DAMASCUS, Syria, April 7 (UPI) -- About 70 people were killed in violence in Syria over a 24-hour span, sources told the BBC Saturday, days before the deadline for a U.N.-backed cease-fire.
More than 30 people died in Latamneh, a suburb of the city of Hama, in government shelling, clandestine monitors told the BBC.
Activists' videos showed dead bodies being piled in flatbed vehicles and burials, while a dead toddler was being held aloft.
The British broadcaster said video reportedly from Homs, the site of heavy attacks from tanks and artillery, showed 13 victims of what was apparently a mass execution, with 13 dead bodies next to a wall stained with blood and marked with bullet holes.
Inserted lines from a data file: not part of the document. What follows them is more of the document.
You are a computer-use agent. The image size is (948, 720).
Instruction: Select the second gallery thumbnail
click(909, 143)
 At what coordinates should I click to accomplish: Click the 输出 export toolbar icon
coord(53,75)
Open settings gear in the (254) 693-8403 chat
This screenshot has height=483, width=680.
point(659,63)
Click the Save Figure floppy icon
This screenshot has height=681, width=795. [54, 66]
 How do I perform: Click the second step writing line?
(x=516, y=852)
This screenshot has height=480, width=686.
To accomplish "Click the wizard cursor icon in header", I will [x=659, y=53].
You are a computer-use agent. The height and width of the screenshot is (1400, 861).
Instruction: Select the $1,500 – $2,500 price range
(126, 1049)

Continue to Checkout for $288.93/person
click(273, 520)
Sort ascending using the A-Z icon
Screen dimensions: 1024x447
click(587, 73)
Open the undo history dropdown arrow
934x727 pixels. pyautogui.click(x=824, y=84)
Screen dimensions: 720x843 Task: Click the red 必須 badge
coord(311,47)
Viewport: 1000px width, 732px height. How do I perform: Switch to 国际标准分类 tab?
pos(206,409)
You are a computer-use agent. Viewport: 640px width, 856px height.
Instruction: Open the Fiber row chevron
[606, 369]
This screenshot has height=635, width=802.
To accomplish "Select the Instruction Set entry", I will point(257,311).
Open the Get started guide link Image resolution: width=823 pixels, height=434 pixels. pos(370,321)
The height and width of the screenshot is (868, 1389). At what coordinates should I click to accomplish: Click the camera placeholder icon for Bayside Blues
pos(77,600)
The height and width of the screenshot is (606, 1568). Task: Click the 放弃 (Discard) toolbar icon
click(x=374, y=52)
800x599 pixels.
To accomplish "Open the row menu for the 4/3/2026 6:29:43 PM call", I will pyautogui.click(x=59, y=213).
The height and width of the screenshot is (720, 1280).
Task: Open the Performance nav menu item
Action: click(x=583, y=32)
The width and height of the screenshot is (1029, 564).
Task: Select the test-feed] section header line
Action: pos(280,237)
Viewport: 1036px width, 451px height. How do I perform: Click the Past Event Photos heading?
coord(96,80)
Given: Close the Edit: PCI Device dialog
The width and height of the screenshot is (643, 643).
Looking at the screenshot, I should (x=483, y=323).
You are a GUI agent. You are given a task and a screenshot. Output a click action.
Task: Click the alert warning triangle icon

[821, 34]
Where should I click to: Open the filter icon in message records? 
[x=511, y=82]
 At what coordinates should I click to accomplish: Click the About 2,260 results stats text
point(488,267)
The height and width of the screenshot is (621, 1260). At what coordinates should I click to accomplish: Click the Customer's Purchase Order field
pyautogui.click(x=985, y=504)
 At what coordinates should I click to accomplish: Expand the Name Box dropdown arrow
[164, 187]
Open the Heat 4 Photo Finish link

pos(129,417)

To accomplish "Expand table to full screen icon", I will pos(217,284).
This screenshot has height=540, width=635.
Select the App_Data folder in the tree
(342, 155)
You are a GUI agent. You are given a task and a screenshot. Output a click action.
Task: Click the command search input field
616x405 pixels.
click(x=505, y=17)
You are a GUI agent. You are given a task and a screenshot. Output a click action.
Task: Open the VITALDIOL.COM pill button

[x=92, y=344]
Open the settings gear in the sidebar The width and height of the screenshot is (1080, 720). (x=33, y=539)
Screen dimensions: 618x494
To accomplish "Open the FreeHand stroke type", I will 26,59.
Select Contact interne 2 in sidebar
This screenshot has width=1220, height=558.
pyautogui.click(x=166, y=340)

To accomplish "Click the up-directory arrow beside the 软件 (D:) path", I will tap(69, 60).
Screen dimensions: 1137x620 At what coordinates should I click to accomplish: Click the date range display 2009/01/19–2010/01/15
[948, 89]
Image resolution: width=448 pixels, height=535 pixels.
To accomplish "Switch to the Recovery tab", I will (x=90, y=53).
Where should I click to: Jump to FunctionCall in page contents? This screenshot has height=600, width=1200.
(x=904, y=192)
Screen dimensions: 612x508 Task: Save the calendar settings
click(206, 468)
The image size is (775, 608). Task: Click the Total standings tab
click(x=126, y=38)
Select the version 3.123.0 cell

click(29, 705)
U.N. Secretary-General Ban Ki-moon warned Friday through a spokesman the approaching Tuesday deadline for Syria to withdraw its military forces from cities and towns is "not an excuse for continued killing."
"The Syrian authorities remain fully accountable for grave violations of human rights and international humanitarian law. These must stop at once," the spokesman said.
In letters to the United Nations, the Syrian government has blamed "armed terrorist groups" for the violence, which the government said has worsened since the peace plan negotiated by U.N.-Arab League envoy Kofi Annan was accepted.
Annan has said if the truce succeeds, a U.N. monitoring mission of 200-250 observers could be sent to Syria.
The United Nations estimates more than 9,000 people have been killed in the yearlong uprising against Syrian President Bashar Assad. Another 1 million people need humanitarian aid inside the country and tens of thousands have been displaced.